For all of you that saw part 2 of the movie “Aliens” (the one with the Space Marines in it). There was a part where they (the marines) had these small radar like scanners that penetrated thru doors and walls, and allowed them to detect any movement that went on within several feet from themselves. Does anythng like that actually exist? If so, where can someone find something like that?
The UK Government has installed radar based scanners (some sort of LF radar) that can detect a single heartbeat in the centre of a full goods truck. These are used to prevent illegal immigration through it’s borders.
Similar devices are used by rescuers to find survivors after building collapse - probably with less success due to material densities and sub-optimal conditions.

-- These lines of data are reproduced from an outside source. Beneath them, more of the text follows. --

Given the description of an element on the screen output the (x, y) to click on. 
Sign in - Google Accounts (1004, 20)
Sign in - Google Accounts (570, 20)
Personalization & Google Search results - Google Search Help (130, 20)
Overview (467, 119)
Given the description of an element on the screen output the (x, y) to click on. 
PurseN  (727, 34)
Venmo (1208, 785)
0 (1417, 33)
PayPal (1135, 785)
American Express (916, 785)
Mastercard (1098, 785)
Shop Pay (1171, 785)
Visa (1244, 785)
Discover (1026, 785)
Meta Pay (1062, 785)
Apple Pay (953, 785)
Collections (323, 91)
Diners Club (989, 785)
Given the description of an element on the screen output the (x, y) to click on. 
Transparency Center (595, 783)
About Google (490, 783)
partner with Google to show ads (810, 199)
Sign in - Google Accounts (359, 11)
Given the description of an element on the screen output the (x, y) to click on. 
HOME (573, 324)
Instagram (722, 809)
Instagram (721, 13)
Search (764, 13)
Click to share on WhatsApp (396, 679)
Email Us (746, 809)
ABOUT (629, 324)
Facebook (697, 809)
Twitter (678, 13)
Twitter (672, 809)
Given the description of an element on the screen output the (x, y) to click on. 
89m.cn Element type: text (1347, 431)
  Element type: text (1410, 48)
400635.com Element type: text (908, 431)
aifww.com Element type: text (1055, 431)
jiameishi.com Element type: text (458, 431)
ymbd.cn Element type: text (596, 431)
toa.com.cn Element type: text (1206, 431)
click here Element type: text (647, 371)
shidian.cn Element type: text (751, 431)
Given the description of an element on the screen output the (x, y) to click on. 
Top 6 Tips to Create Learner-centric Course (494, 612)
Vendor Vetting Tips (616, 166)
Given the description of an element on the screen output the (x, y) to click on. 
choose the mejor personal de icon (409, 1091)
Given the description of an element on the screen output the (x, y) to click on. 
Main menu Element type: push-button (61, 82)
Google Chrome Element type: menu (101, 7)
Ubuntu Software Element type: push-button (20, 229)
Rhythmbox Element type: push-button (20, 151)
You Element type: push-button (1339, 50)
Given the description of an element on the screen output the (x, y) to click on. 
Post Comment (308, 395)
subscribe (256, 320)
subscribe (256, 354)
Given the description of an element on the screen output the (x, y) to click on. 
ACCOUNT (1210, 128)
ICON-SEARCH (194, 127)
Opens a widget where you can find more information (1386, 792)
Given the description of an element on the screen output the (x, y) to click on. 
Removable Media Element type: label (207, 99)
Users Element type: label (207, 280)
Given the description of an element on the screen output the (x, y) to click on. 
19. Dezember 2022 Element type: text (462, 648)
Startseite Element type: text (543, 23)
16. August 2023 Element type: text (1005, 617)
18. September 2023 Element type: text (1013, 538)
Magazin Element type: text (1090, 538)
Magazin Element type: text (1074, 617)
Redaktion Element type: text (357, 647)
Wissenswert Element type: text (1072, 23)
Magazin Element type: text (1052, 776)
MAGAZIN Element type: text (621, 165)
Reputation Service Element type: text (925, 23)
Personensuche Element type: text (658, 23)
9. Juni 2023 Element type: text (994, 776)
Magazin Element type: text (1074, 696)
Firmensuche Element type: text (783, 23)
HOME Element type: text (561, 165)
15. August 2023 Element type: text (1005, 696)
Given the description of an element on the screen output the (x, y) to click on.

Tom Clancy used the concept of triangulated Heartbeat radar as a military tool in the book “Rainbow Six.” Of course, he writes fiction, but has a reputation for basing his material on real-world technology.
The problem (from a military perspective) is that if you are emitting rf that goes through walls, you may as well forget stealth and storm into the building with lights and being as noisy as you like - they will know you are coming and where you are. Your opponents will have jammers, decoys and detectors. Even poorly equipped terrorists may be able to tune a simple radio in to detect the rf, and know that you are coming, or rig a microwave to jam the beam.
The best solutions are passive (listening devices, CO2 and thermal detectors), or maybe external, static transmitters with portable passive receivers (like an AWACS transmitting RADAR for a flight of fighters to receive and process.
Or the external systems can process all the data and stream info (via low power frequency agile encoded datastreams) to people that can detect and decode it. You start doing this early, so there is no difference in the “chatter” when you do launch an attack. Also, the source of the data is constant (and diffuse). This is how battlefield data will be managed as more data is collected and disseminated.